Somewhat hazy and a little out of focus.

But in reality, it was more like we drove The Boy’s girlfriend down to Virginia, so they could disappear into her hotel room doing things I don’t want to know anything about, all on my dime.

10,000 dimes, to be more precise.

I only saw him during mealtimes. Next time I’m just gonna Skype him, while I eat a PB&J sandwich. He might make a Boo-Boo Face at me, but my smiling wallet will cancel it out.

While we were stuck in this STOP-IT-ALREADY-AND-JUST-GO! traffic just outside of Washington DC:

I began to reread this:

And then stopped, with only 3 chapters left.

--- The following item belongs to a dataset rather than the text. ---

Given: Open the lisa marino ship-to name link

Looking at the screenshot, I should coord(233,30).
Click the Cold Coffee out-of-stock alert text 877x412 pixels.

Then, a few days ago, the stars aligned because Meg and I were talking about TV shows and she mentioned how much she loved This Is Us. I’ve heard nothing but good things, but I haven’t watched it.

Yet.

But I will. One day.

She declared her love of the character Jack, which had me declaring my lust for Milo Ventimiglia because HAWT! Which made me recall Milo is my visual muse for the Faepire, Ailill.


*cue lusty heart eyes*

Then four fucking days later Baby Daddy comes home and tells me:

“The cast from that TV show was in my office today. The one on the Today show.”

Suffice it to say, I didn’t know what in the hell he was talking about. Luckily for me, I learned to speak Baby Daddy like the natives going on 23 years ago and after a brief squinty-eyed hiccup over the difference between Lost and Heroes, I soon figured out he meant the cast of This Is Us was in his building, a mere twenty feet from his office door.

Which means MILO was a mere MILE from my office door.

Did Baby Daddy text me?
NO.

Did Baby Daddy call me?
NO.

Did Baby Daddy know of my fangirling over Milo Ventimiglia in particular?
Well, no.

But we’ve been together for going on 23 years now, so he should be able to know with one look the type of guy I would totally leave him for.

So I probably answered my own question there, but whatever.

He must’ve begged scraps from someone in the base media department because he brought home that autographed collage just yesterday in an effort to stop the death glares and snark that kept flying his way. I promptly mailed it off to Meg today because she is my Forever Love, while Baby Daddy is my First Husband.

 But that long ass drawn out story is to explain the who, what, when, where, why – all the wh’s – of how I got around to getting back to it. It being this fic.

Click the banner above to start over or clickety-click below to go to the newest chapter.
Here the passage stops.